A good answer to my question is contained in Alexander Tabarrok (2008). The hot-toy problem:
A firm wants to build capacity to serve the expected flow demand rather than the unexpected peak demand. Thus, short supply is not difficult to explain. What is difficult to explain is why manufacturers do not exploit the ex post high demand by raising the price of the hot toy,thereby eliminating the shortage
The answer to the problem is later postulated as:
The loss in profit is smaller the larger the shortage because a large shortage is a sign, ceteris paribus, of an elastic demand curve. When the demand curve is elastic a small increase in price is enough to decrease the quantity demanded.
Additionally Tabarrok postulates that for the specific example of toys it could be related to return policies, though this wouldn't apply to things like concert or Disneyland tickets:
Retailers often extensively advertise their return policies such as “If you are not satisfied, bring it back for a full refund.” If the hot toy increases in price whenever there is a seasonal shortage, however, retailers open themselves upto be gamed by consumers. Consumers who purchase at the high price will be motivated to return the product only to buy it again at the lower post-shortage price.
This subject also comes up in Becker, Gary S. (1991) “A Note on Restaurant Pricing and Other Examples of Social Influences on Price.”:
Price increases will be discouraged if consumers believe that they are
unfair (see Kahneman, Knetsch, and Thaler 1986). This may sometimes
help explain why prices do not rise to take advantage of temporary
shortfalls in supply, but it is not plausible when rationing is more
permanent. A series of gradual price increases could eliminate the gap
in figure 1 without causing serious complaints about unfair pricing.
In this note I provide a different explanation, which assumes that a
consumer's demand for some goods depends on the demands by other
consumers. The motivation for this approach is the recognition that
restaurant eating, watching a game or play, attending a concert, or
talking about books are all social activities in which people consume
a product or service together and partly in public
Suppose that the pleasure from a good is greater when many people want to consume it, perhaps because a person does not wish to be out of step with what is popular or because confidence in the quality of the food, writing, or performance is greater when a restau- rant, book, or theater is more popular. This attitude is consistent with Groucho Marx's principle that he would not join any club that would accept him
And concludes with the following anecdote:
This may explain why customers who have trouble getting into the popular Palo Alto restaurant mentioned at the beginning of this note do not switch to the nearby unpopular one. When I suggest doing this to my wife, she usually answers that she prefers the amenities at the popular restaurant. But the main difference in "amenities" is that one restaurant is crowded and has queues, while the other one is partially empty and provides immediate seating!
So to answer my specific questions:
Mass events such as Burning Man, the Olympics, and the World Cup sell out tickets very quickly which forces fans to resort to scalping or using bots if they want to secure a spot
If going to Burning Man became a matter of shelling out $5k for a ticket, it would quickly stop being "cool" and the appeal would go away.

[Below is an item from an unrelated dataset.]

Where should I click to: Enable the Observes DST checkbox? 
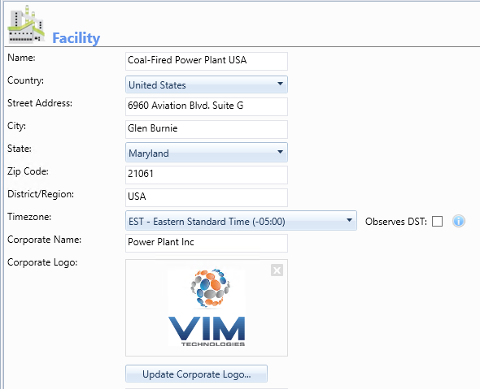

Theme parks like Disneyland are constantly overcrowded and require patrons to stand in lines for hours, rather than increasing ticket prices to reduce wait times to a minimum
Queues in Disneyland are a feature, not a bug. If tickets started costing $500/person, the park would start looking half empty in photos and it wouldn't look "cool" in photos anymore, even though the actual rides experience would be far better. I've also been told by parents that waiting in queues is a huge chunk of the experience for kids.
I'm assuming Disneyland could introduce VIP tickets of some sort that would let one skip all the queues (as done by Six Flags) but this is probably not done to avoid the backlash.

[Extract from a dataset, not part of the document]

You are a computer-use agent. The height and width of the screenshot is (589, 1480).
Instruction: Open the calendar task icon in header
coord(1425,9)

Concerts of popular artists sell out very quickly which creates a massive scalping market
People want to go see these artists precisely because the tickets sell out very quickly, its just part of the experience. Sharing the fact that you snagged a front row seat on a Paul McCartney concert could be just as valuable as actually going there.
Limited editions of clothing suffer from automated bots buying up and reselling almost all of their stock in a matter of seconds
The bots are a "feature", not an actual problem. People complain about them but at the end of the day they still want to buy these items, ensuring that limited editions always sell out and help advertise non-limited items from their store.
Popular restaurants sometimes require making a reservation several days in advance or don't take reservations and have everyone wait in line for a long time
Discussed in detail by Gary Becker in his paper linked above.
Daycares in Canada and the US frequently have waiting lists of several years which forces parents to sign up for one as soon as they conceive
The waiting list symbolizes a high quality of care and ensures a constant supply of customers. Not having one would cause suspicion on behalf of the parents and potential gaps in the number of clients as kids quickly grow up.